* _EXERCISE AIM_: All of the data that follows should be retyped exactly, please, except the pictures.
[DATASET EXTRACT]
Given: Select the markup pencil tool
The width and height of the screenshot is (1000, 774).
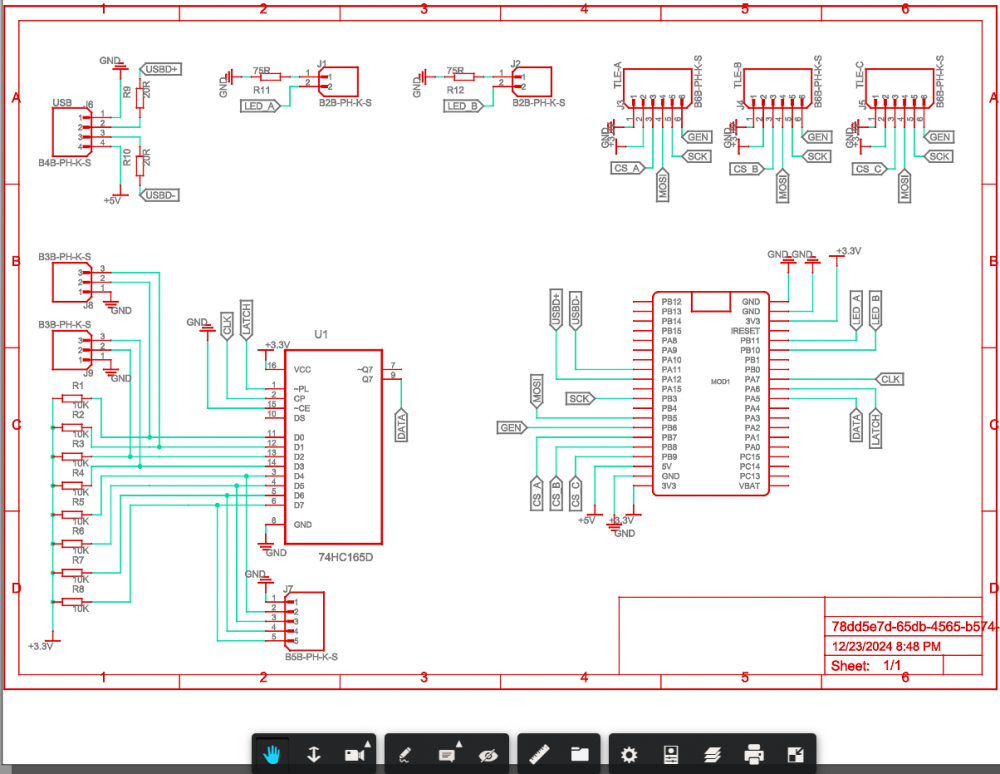Looking at the screenshot, I should (x=405, y=754).
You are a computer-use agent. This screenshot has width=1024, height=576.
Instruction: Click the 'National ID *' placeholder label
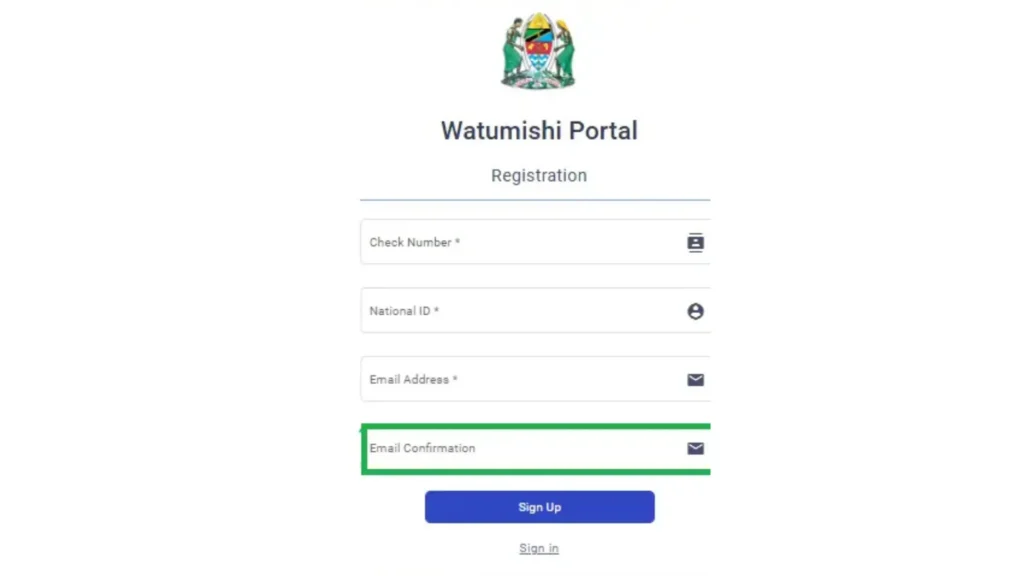(404, 311)
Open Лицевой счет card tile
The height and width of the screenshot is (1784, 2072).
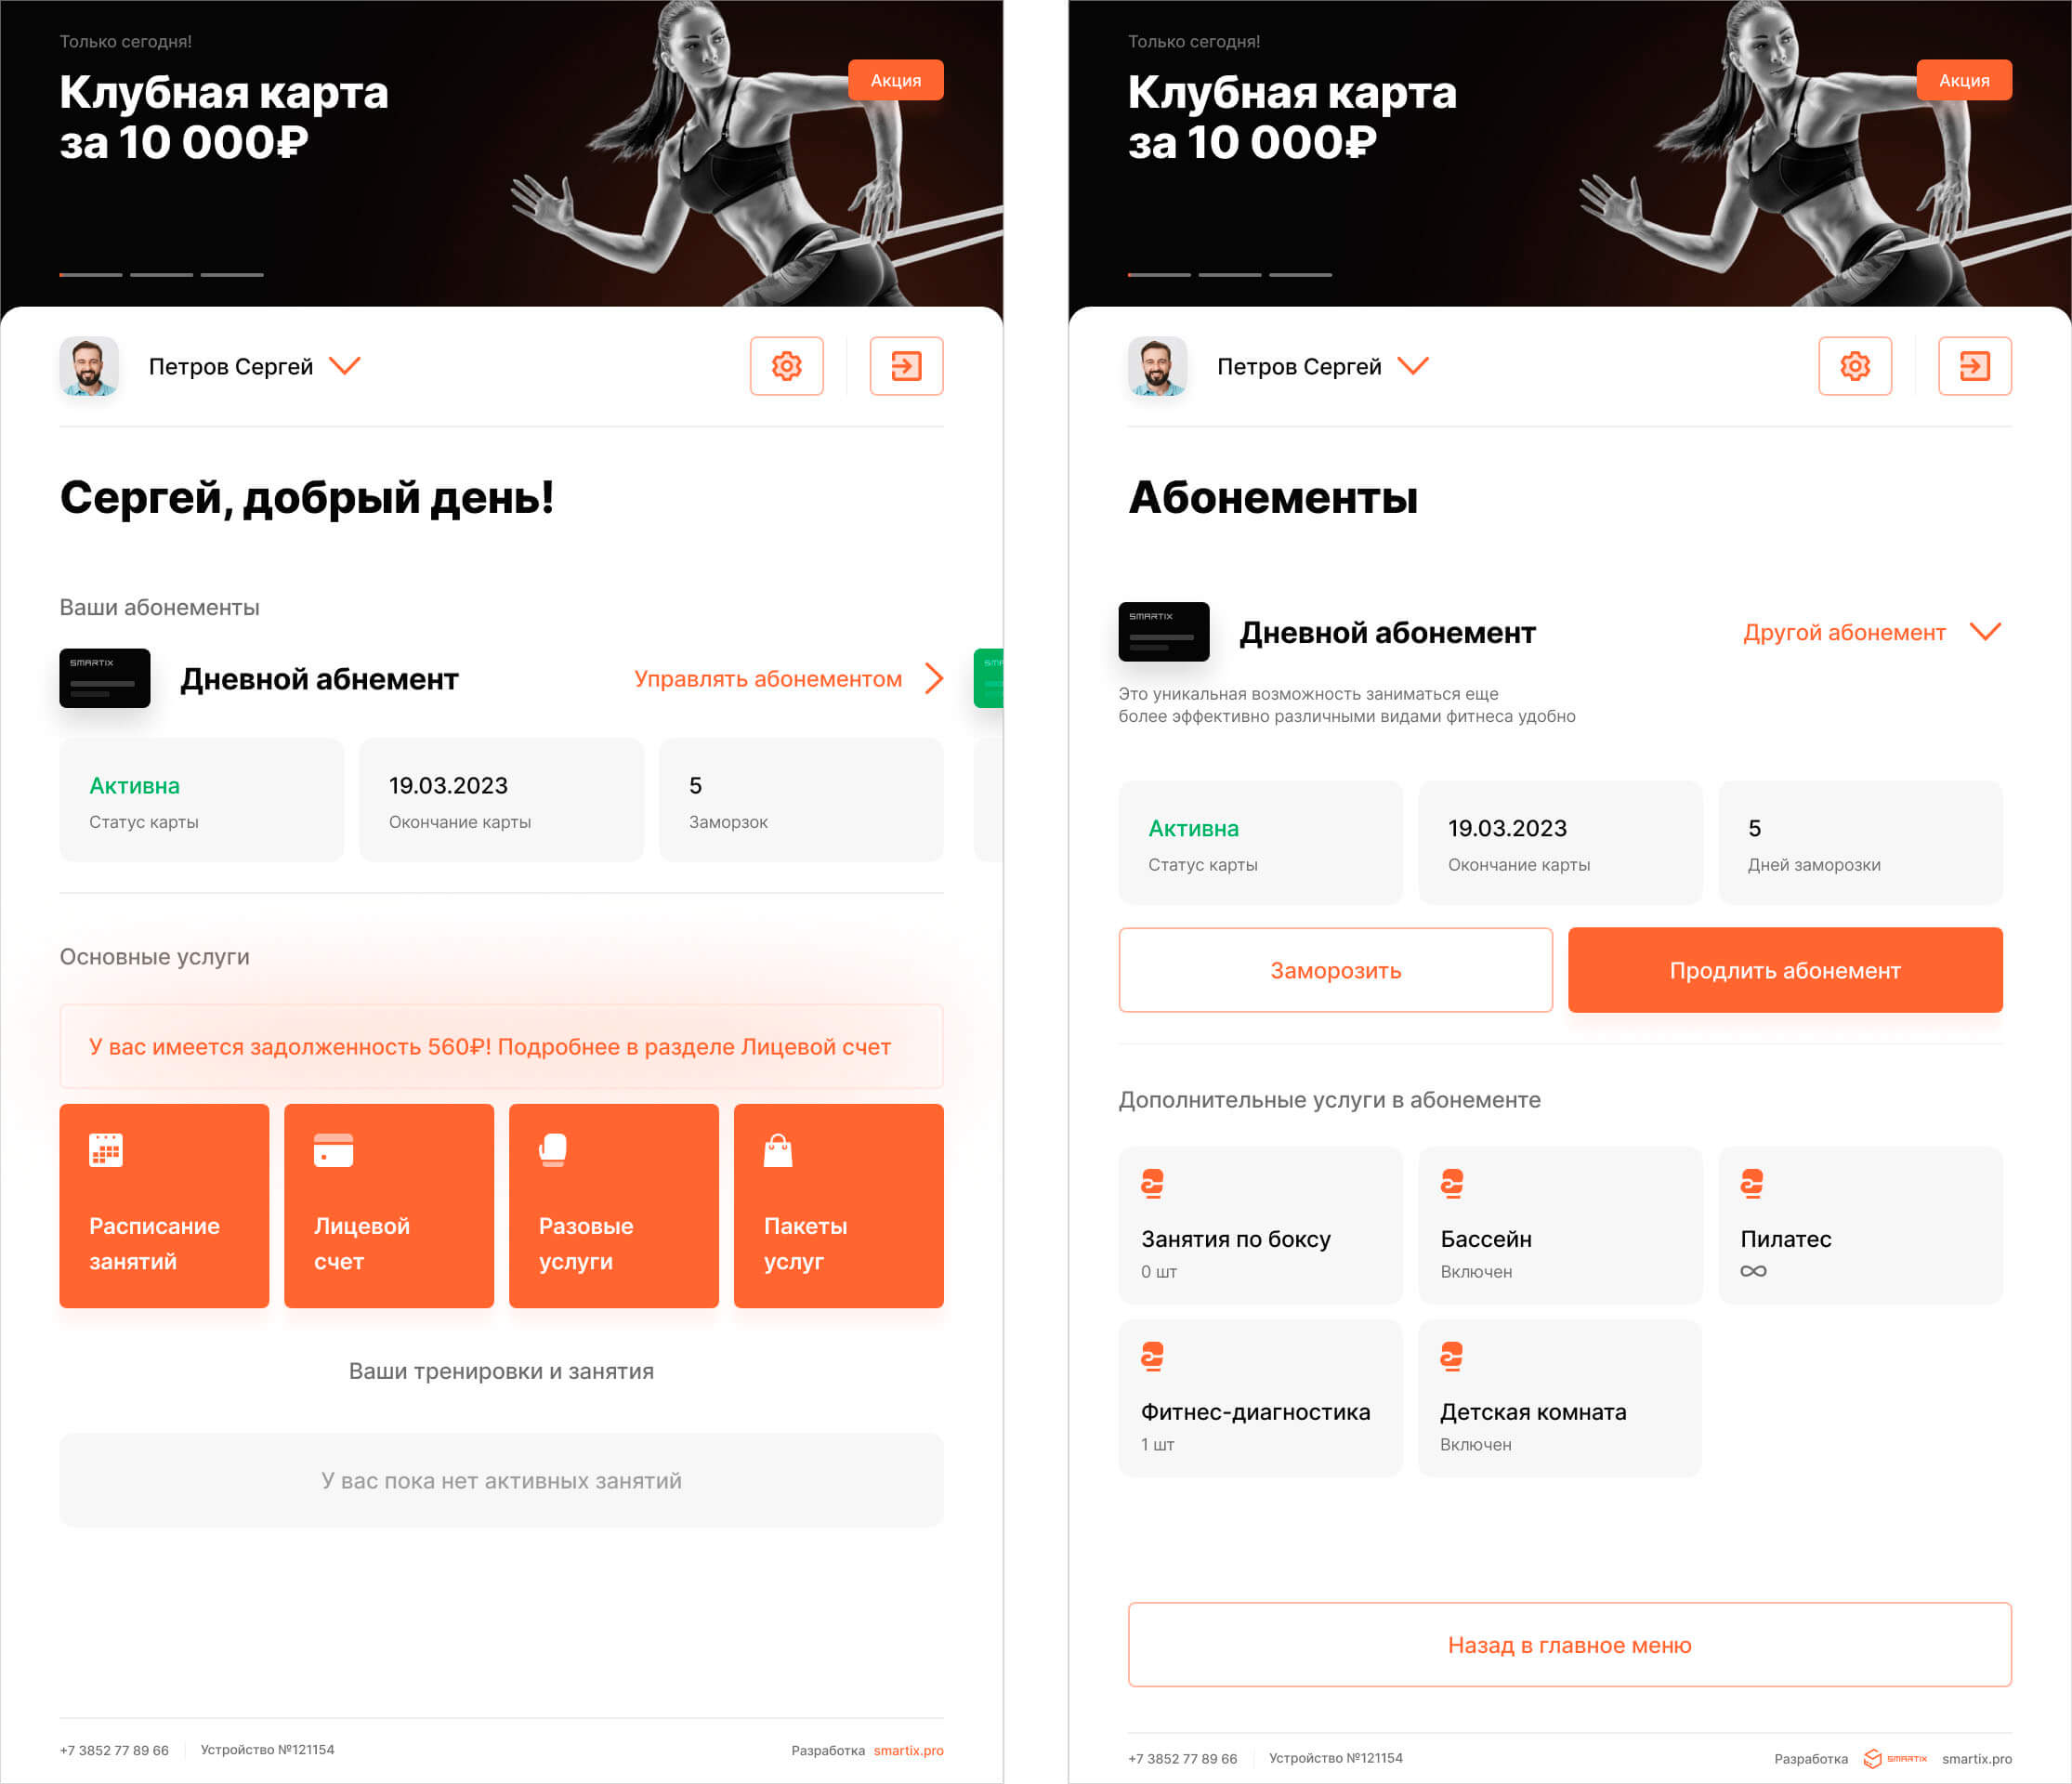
[/DATASET EXTRACT]
* _SOLUTION TO THE EXERCISE_:
Given: Select the markup pencil tool
The width and height of the screenshot is (1000, 774).
Looking at the screenshot, I should (x=405, y=754).
You are a computer-use agent. This screenshot has width=1024, height=576.
Instruction: Click the 'National ID *' placeholder label
(404, 311)
Open Лицевой счет card tile
The height and width of the screenshot is (1784, 2072).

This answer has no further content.